Las Lomas helped the cause with its annual Food Drive, which ran from Nov. 9 through Nov. 20. According to Community Service Commissioner Natalie Herndon, the school raised 2200 pounds of food this year. “With the shape of the economy, this year we were not expecting a very big food drive, but we were pleasantly surprised,” said Herndon. “The student body really helped out at a time when the food banks need it most. And I wish everyone could understand how grateful the Contra Costa Food Bank is for all donations.”

Junior Anna Jameson spent long hours along with the Community Service Board to help make this year’s Food Drive the best it could be. “Planning the food drive was a lot of fun and hard work,” said Jameson. “We visited the food bank for ideas and were able to put a lot of those ideas in action.”

Leadership separately rewarded the two classes that brought in the most cans and the most money for the Food Drive with a pizza party.

James Morgan’s Chemistry class raised over 1,700 cans, winning the pizza party. “I was very proud of how my class raised to the challenge. They were truly Knights,” said Morgan. “I have a history of winning the can food drive in my previous teaching assignment. It was for a great cause and I was able to crush Mr. Schreiber class like a bug.”

Sophomore Miranda Fulks donated 40 cans, contributing to the class’s win. According to a text, Fulks said, “We were proud we won. We brought in so many cans. Most of us brought like 40 cans each. And it felt good to donate and help a lot of people out.”

Japanese teacher Andrew Schreiber’s Japanese 3 class also won a pizza party for bringing in the most money among all of the classes. “My classes in the past have chosen to donate; however, this year was very special,” said Schreiber. “With many parents and families being hit by the financial downturn, to donate to people in need is wonderful”.

By Erin Weckel, guest blogger and Los Lomas student

Trick or Treating for Cans

California High School’s Interact Club annually runs a “Trick or Treating for Cans” food drive and donates the food to the Food Bank of Contra Costa and Solano. This year, the food drive was completed with the help of three clubs from Cal High: Interact, Key Club, and the National Honor Society. A goal of this food drive was also to cover an even larger area than the previous years in order to obtain more food.
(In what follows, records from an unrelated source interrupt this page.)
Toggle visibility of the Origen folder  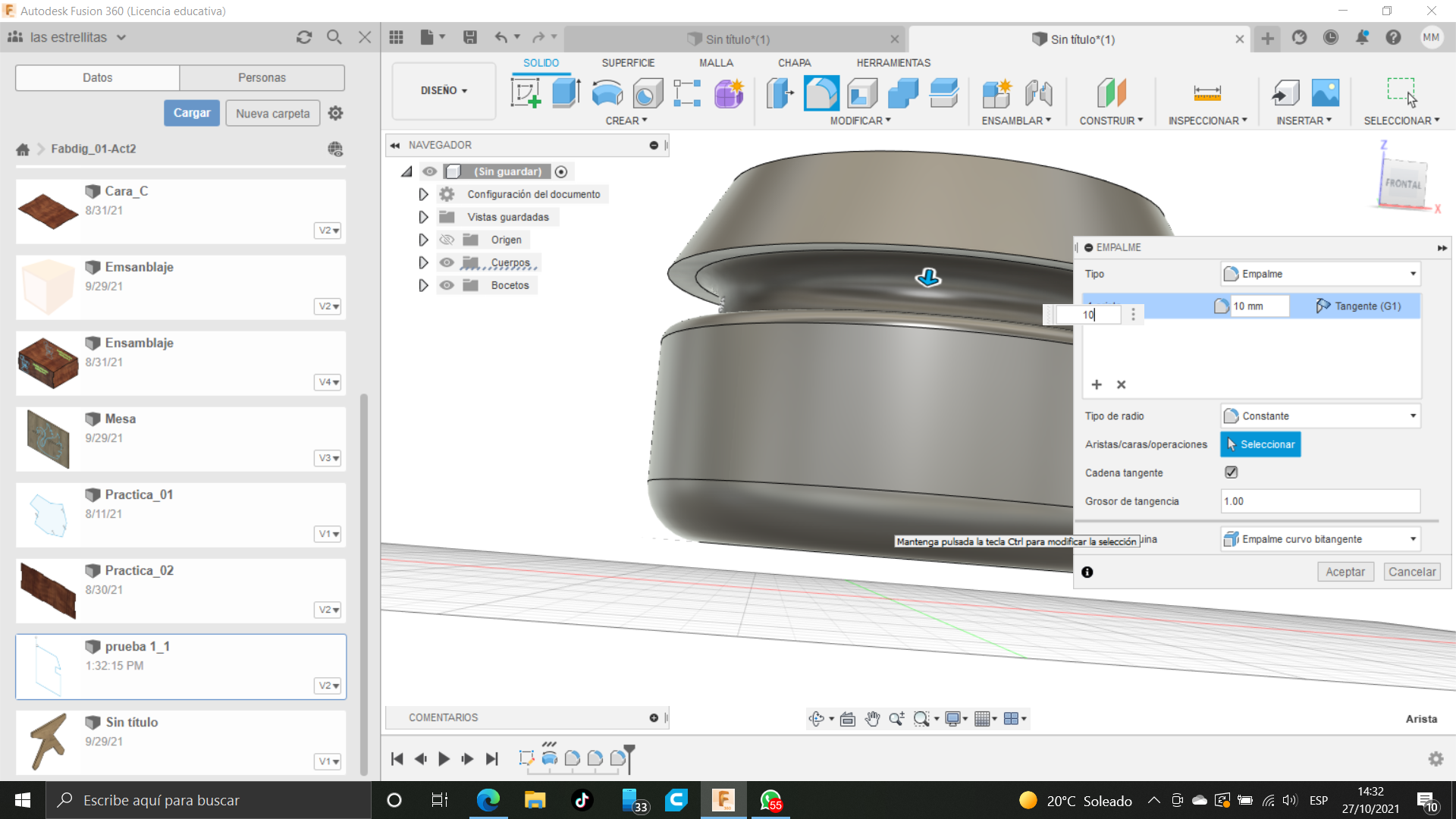click(x=447, y=240)
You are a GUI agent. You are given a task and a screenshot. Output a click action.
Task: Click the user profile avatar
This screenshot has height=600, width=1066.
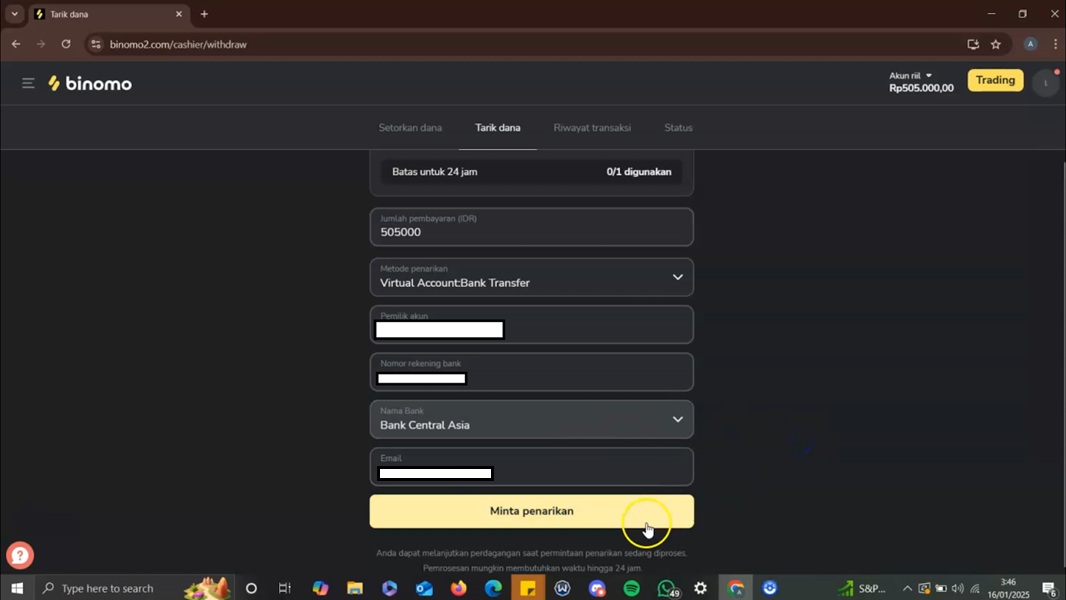1045,83
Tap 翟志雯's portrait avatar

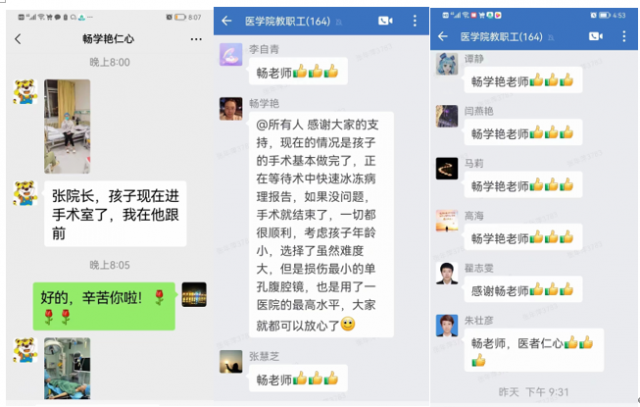(x=447, y=273)
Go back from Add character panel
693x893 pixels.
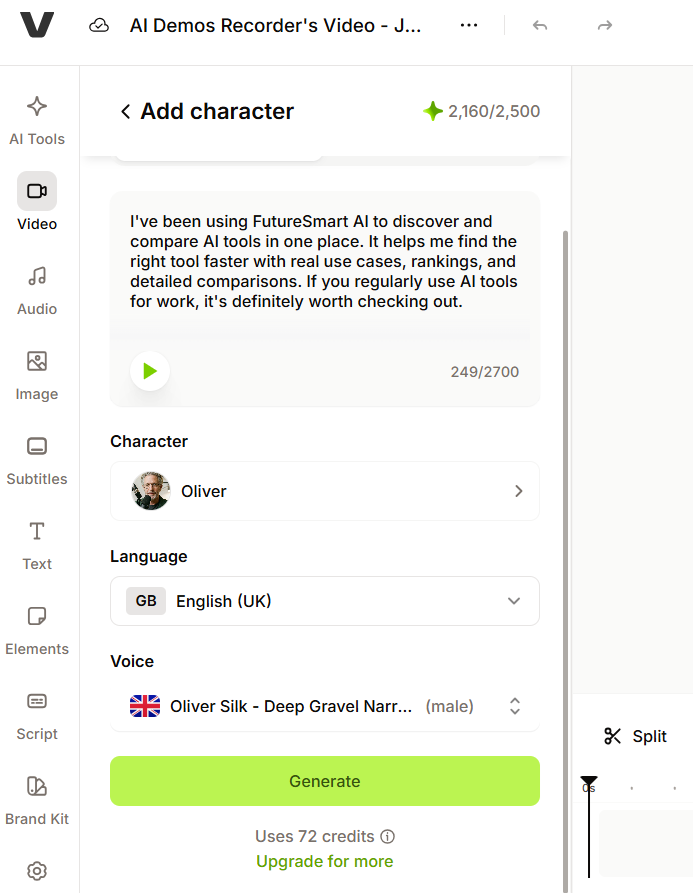126,112
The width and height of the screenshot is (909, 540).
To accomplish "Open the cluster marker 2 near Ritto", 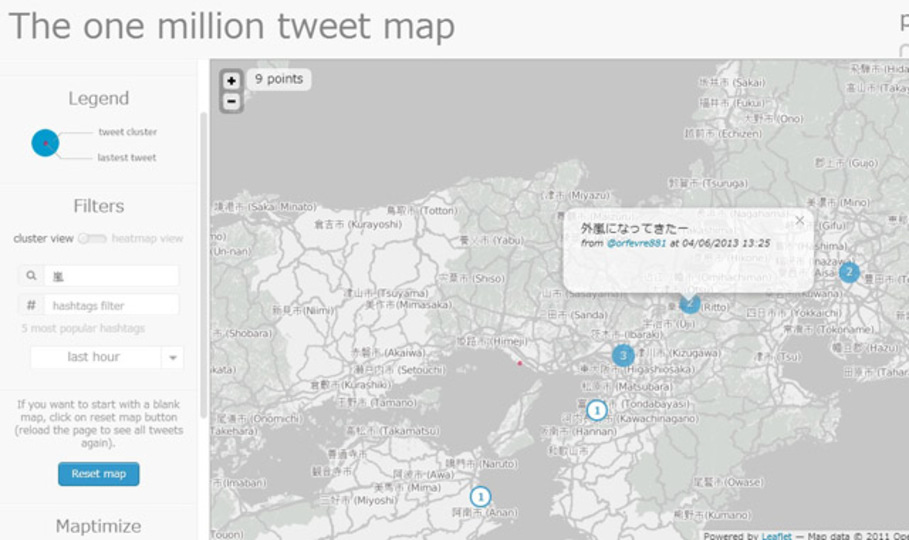I will pos(689,302).
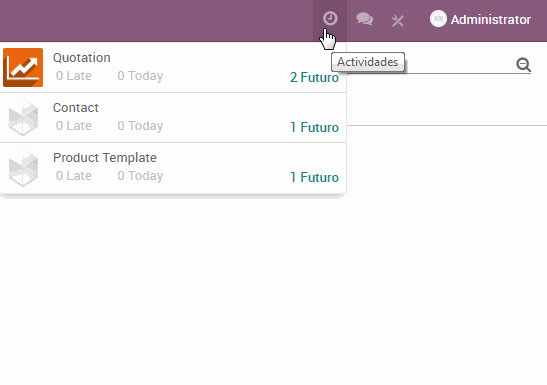This screenshot has height=385, width=547.
Task: Click the orange Quotation chart icon
Action: (x=23, y=67)
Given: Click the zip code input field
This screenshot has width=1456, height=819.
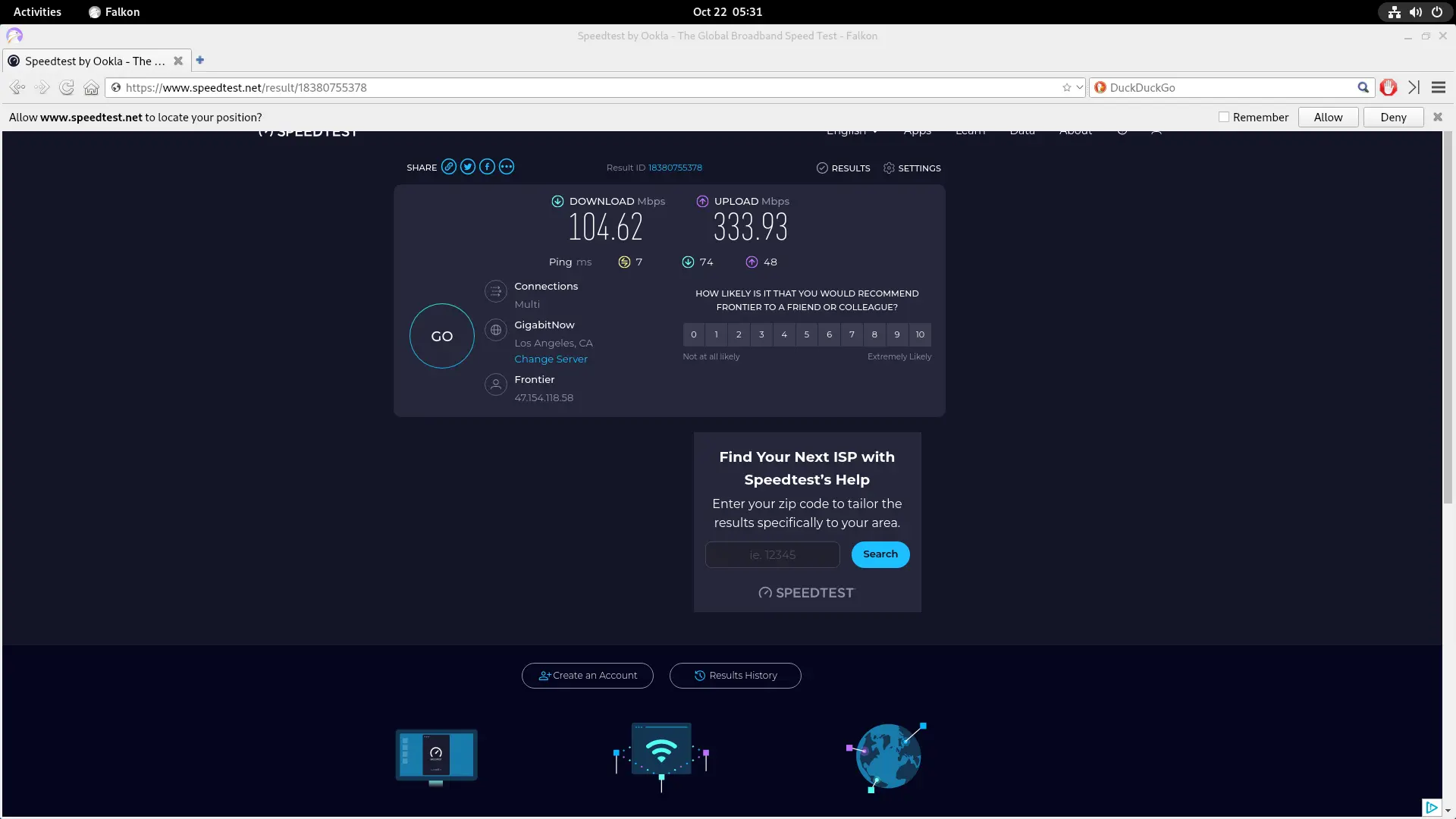Looking at the screenshot, I should tap(772, 554).

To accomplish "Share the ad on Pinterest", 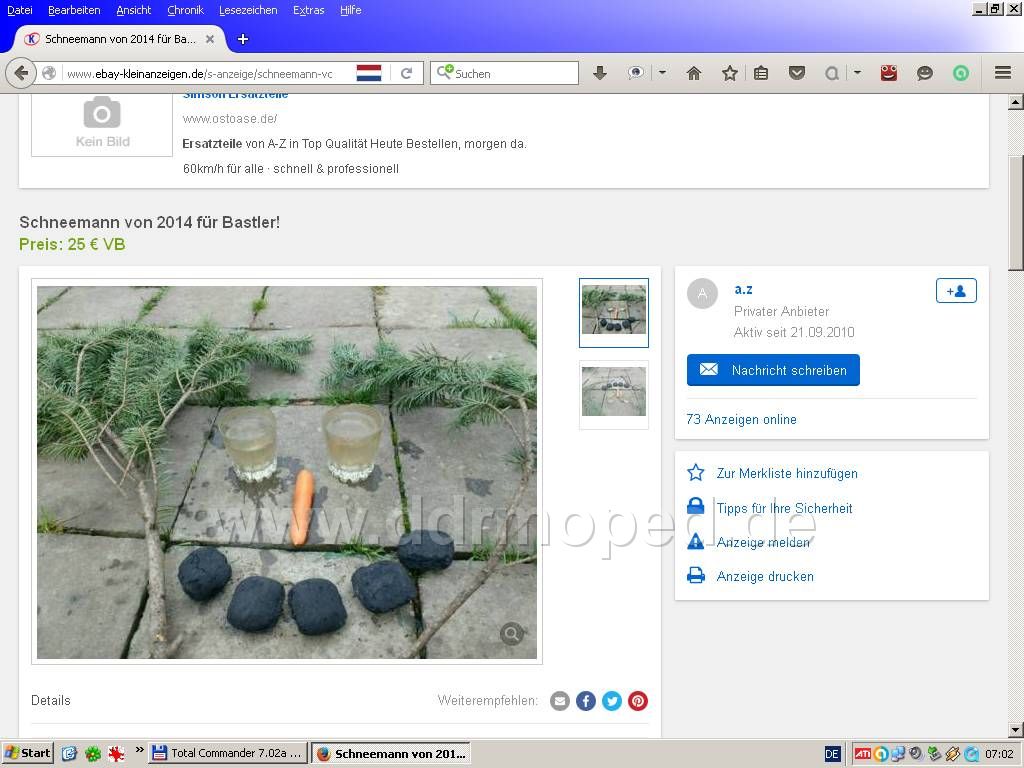I will (x=638, y=701).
The food drive started out with the bag assembly. With the help of the Food Bank, Cal High was given around 5,000 plain, brown paper bags. The volunteers of the clubs grabbed a couple of staplers and began stapling flyers onto the paper bags. The flyer announced the food drive and what foods were needed. Next week, all the bags were handed around San Ramon and the households were given one week to fill up the bag. After that week was up, the clubs drove around San Ramon, picking up the bags of food. Once all this was done, the Food Bank drove the truck to Cal High and picked up all the food.

The total amount of food collected was 5,216 pounds! Christina, representing Cal High, was recognized on CBS5 (photo above), for the work that she and the three clubs did to help our neighbors in need!